И тут все в изумлении переглянулись, сообразив, что упустили самое главное. Нынешний читатель понятия не имеет о партийных взысканиях того времени, способных до неузнаваемости изменить человеческую жизнь, как экскаватор соловьиный сад. Чтобы стала понятна оторопь парткома, я должен дать некоторые исторические объяснения. Ничего не поделаешь.

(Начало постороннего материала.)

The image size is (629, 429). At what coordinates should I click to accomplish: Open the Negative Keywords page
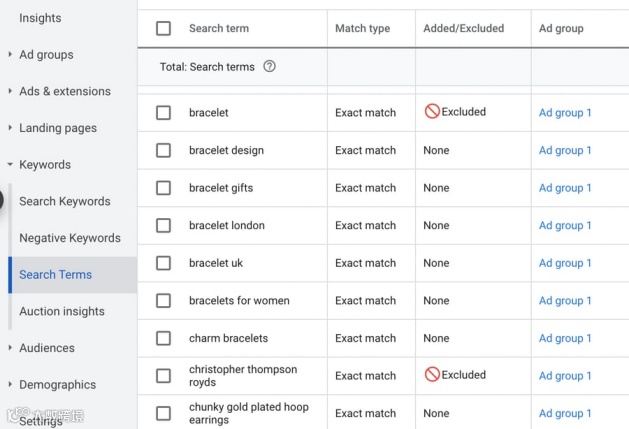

Самым суровым наказанием для члена КПСС, как читатель уже догадался, было исключение из рядов. «Подумаешь, делов-то!» – хмыкнет нынешний индивид, испорченный многопартийной системой. Он уже побыл в «Яблоке», «Демвыборе», «Парнасе» и даже в «Единой России», а теперь примеривается к ЛДПР. Но в советские годы партия у нас была одна, собственно, и не партия даже, с таким же успехом единственную жену можно назвать гаремом. Разве ж она не ублажает и не рожает? А то, что одна, так это просто местная специфика – «моновагинальный сераль». В глаза КПСС величали передовым отрядом рабочего класса, авангардом человечества, знаменем эпохи, а исподтишка бранили сборищем карьеристов, номенклатурным болотом, в Перестройку даже додумались до аббревиатуры «КПSS». А разве, спросите, не было в партии карьеристов? Имелись… Но когда на войне в критическую минуту командовали: «Коммунисты, вперед!» – карьера могла закончиться прямо на бруствере под кинжальным немецким огнем или же, если струсил, от меткого выстрела бойца заградительного отряда.